Note that $$(\sqrt{3}+\sqrt{2})(\sqrt{3}-\sqrt{2}) = 3 - 2 = 1$$, so $$(\sqrt{3}-\sqrt{2}) = \frac{1}{\sqrt{3}+\sqrt{2}}$$.

Let $$t = (\sqrt{3}+\sqrt{2})^{x^2-4}$$. Then $$(\sqrt{3}-\sqrt{2})^{x^2-4} = \frac{1}{t}$$, and the equation becomes:

$$t + \frac{1}{t} = 10$$

$$t^2 - 10t + 1 = 0$$

$$t = \frac{10 \pm \sqrt{96}}{2} = 5 \pm 2\sqrt{6}$$

Since $$(\sqrt{3}+\sqrt{2})^2 = 3 + 2\sqrt{6} + 2 = 5 + 2\sqrt{6}$$, one solution is $$t = 5 + 2\sqrt{6} = (\sqrt{3}+\sqrt{2})^2$$, which gives $$x^2 - 4 = 2$$ and hence $$x^2 = 6$$, i.e., $$x = \pm\sqrt{6}$$.

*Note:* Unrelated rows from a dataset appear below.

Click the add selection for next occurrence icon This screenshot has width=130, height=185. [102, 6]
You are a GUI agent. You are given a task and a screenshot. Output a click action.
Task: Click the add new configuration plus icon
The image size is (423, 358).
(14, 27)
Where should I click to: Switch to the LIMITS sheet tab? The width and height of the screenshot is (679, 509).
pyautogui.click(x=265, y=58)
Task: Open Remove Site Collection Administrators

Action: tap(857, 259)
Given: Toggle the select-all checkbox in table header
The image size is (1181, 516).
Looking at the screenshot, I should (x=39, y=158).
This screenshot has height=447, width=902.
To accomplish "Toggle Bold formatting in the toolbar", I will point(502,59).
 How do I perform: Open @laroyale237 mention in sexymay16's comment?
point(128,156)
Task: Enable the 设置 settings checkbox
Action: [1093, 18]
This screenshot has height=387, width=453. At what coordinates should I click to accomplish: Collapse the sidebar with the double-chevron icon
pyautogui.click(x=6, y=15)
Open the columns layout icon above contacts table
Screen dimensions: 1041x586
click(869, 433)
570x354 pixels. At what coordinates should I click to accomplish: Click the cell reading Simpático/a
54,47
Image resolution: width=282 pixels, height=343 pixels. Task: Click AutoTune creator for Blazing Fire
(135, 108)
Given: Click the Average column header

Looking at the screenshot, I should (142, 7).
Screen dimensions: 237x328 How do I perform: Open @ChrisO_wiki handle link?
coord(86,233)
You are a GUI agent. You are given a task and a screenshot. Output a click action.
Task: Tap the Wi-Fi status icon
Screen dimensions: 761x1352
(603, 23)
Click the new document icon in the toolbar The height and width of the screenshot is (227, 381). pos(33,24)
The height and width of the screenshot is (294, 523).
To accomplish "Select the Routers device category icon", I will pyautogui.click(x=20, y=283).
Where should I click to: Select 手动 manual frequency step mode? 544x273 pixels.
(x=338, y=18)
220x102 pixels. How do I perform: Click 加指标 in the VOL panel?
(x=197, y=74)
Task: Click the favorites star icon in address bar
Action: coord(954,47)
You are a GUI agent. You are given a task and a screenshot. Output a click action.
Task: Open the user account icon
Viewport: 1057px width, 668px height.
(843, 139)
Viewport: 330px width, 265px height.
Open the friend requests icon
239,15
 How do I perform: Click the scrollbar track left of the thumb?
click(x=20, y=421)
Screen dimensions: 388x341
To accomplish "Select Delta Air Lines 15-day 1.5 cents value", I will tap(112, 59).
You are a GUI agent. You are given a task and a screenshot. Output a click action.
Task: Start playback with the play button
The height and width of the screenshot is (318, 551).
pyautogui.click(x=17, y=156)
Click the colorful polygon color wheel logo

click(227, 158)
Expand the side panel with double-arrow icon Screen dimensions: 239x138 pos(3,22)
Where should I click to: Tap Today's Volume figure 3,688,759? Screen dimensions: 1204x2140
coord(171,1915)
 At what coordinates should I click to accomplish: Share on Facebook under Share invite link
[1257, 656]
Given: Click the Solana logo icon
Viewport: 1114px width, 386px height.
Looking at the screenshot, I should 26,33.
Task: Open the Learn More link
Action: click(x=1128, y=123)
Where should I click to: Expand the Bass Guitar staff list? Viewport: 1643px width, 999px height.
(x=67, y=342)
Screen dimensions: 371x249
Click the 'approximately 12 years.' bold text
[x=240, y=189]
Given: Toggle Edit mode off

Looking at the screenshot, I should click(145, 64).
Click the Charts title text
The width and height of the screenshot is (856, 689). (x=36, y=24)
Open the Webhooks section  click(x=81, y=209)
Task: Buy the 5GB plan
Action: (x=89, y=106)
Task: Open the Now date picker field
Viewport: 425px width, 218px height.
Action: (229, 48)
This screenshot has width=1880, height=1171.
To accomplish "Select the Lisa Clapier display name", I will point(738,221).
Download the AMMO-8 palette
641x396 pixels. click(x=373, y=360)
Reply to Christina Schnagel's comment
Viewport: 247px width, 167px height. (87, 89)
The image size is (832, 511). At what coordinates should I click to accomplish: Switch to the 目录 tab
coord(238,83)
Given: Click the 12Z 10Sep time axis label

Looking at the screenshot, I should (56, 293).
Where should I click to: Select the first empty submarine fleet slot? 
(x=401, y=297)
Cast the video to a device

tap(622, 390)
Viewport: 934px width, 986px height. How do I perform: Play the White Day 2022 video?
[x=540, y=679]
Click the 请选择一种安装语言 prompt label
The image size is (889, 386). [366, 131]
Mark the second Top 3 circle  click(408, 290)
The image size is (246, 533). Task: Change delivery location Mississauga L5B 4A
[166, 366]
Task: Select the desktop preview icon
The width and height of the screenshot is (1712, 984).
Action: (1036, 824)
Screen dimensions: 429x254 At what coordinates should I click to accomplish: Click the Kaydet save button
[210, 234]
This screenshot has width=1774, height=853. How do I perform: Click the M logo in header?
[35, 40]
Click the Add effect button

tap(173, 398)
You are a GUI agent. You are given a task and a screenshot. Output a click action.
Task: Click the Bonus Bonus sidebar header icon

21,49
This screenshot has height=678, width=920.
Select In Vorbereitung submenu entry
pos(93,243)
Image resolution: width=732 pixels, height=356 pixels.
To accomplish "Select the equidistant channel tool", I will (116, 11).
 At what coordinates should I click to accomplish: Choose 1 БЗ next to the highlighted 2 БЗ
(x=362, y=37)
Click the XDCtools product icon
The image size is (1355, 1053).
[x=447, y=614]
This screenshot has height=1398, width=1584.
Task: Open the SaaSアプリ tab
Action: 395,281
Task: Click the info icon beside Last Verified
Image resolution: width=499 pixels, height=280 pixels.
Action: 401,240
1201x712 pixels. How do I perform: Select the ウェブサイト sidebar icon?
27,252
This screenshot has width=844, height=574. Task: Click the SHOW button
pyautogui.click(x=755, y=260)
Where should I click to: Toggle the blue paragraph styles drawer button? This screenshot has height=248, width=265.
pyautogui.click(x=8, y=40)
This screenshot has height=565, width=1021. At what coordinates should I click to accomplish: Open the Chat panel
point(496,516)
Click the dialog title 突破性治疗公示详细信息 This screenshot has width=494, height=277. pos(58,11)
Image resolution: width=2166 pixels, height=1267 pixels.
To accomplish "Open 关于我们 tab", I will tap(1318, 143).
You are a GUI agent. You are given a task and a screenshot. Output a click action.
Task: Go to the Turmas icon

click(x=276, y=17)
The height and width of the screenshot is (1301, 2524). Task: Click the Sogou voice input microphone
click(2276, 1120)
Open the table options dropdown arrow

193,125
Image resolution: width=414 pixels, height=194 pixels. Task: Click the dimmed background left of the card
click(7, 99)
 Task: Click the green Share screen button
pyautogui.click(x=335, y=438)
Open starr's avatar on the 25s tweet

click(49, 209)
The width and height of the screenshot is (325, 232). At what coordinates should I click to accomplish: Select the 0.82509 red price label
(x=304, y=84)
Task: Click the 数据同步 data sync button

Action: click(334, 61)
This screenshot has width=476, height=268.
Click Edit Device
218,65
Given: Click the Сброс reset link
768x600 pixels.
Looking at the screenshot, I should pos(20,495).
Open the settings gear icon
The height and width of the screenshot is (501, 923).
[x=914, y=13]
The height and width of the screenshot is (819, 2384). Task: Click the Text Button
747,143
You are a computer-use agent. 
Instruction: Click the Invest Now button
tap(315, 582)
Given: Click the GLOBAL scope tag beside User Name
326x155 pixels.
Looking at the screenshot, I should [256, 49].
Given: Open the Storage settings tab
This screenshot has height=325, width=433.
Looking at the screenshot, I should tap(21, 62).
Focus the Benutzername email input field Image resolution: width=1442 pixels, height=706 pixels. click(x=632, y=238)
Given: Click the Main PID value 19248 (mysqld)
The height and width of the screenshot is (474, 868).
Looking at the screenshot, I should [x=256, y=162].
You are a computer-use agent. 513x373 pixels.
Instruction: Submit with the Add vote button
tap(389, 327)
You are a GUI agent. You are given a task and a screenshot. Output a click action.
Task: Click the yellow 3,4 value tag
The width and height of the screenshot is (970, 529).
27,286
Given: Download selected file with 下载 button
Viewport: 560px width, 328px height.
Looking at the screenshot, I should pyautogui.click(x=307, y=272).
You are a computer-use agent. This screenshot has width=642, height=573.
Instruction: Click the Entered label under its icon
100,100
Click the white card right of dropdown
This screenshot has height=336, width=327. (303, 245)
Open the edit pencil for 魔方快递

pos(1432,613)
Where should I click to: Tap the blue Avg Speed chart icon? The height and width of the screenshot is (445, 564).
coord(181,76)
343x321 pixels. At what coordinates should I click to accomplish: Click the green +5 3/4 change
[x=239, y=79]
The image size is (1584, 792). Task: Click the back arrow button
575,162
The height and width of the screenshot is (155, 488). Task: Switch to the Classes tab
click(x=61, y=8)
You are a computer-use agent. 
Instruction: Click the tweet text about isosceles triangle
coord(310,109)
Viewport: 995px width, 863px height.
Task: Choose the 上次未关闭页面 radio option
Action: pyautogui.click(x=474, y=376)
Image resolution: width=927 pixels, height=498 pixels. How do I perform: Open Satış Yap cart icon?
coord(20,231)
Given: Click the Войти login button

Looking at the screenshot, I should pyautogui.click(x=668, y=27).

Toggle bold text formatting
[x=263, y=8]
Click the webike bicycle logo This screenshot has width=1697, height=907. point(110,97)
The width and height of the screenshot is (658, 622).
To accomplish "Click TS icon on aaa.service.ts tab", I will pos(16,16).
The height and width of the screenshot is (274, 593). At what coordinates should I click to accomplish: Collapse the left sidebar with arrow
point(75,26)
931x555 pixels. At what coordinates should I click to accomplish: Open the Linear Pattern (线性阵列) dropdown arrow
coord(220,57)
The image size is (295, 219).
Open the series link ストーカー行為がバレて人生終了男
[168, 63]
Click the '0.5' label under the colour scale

Similarly, $$t = 5 - 2\sqrt{6} = (\sqrt{3}+\sqrt{2})^{-2}$$ leads to $$x^2 - 4 = -2$$, so $$x^2 = 2$$ and $$x = \pm\sqrt{2}$$.

Thus, $$S = \{-\sqrt{6}, -\sqrt{2}, \sqrt{2}, \sqrt{6}\}$$, so $$n(S) = 4$$.

$$n(S) = 4$$, which matches Option B. Therefore, the answer is Option B.